-- Work to complete --
The records below are to be copied word for word, with every picture left out.

-- Extracted information --
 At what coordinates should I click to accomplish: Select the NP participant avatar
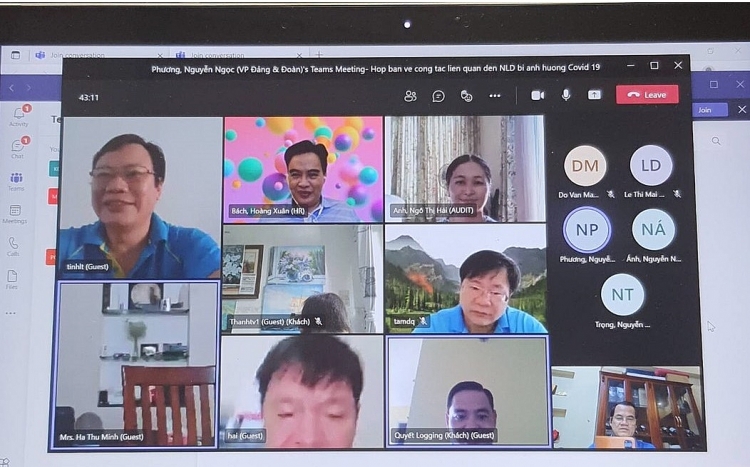coord(587,230)
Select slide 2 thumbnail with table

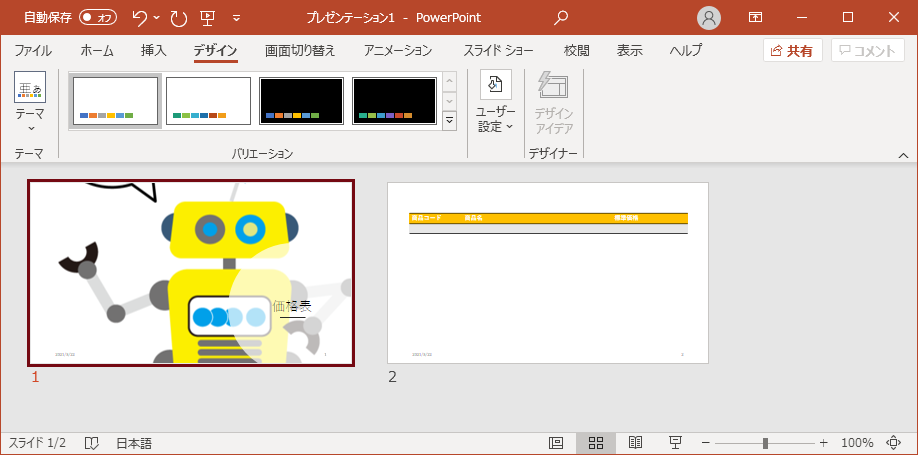[x=548, y=273]
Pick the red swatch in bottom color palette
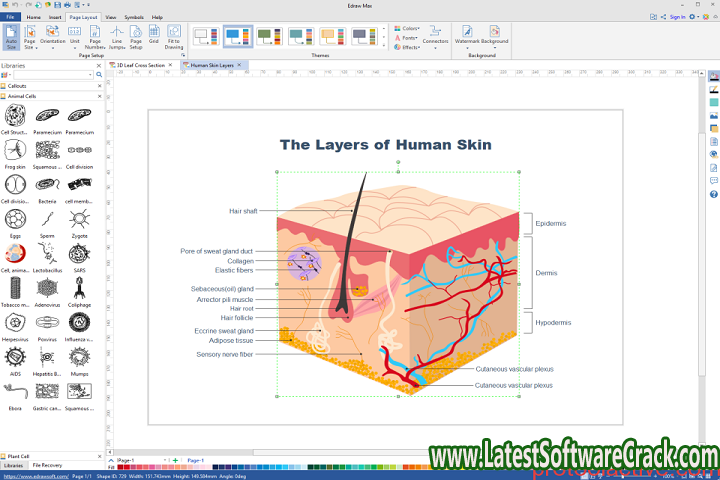Viewport: 720px width, 480px height. tap(122, 467)
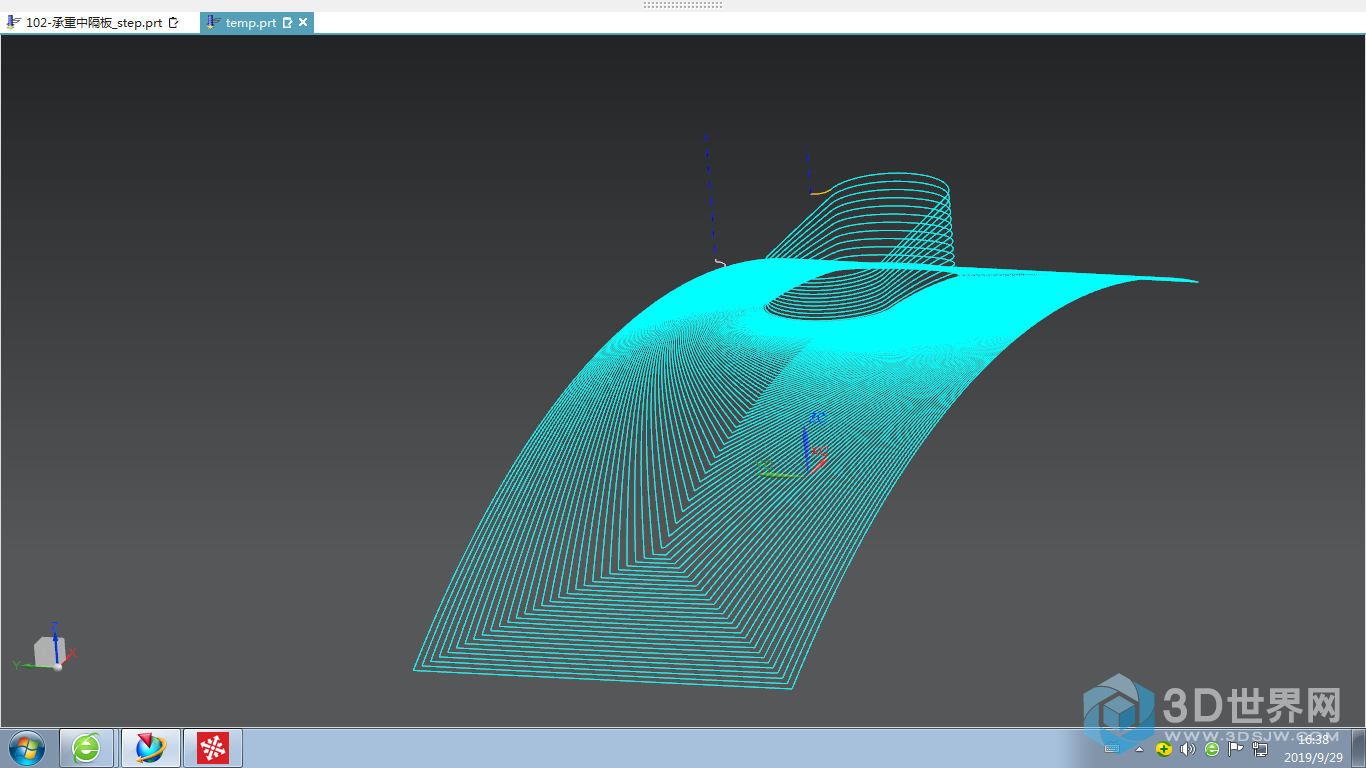Viewport: 1366px width, 768px height.
Task: Close the temp.prt tab
Action: tap(303, 22)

-- Response to this exercise --
 At what coordinates should I click to accomplish: Select the NP participant avatar
coord(587,230)
Select slide 2 thumbnail with table

[x=548, y=273]
Pick the red swatch in bottom color palette
Viewport: 720px width, 480px height. tap(122, 467)
Viewport: 1366px width, 768px height.
Task: Close the temp.prt tab
Action: tap(303, 22)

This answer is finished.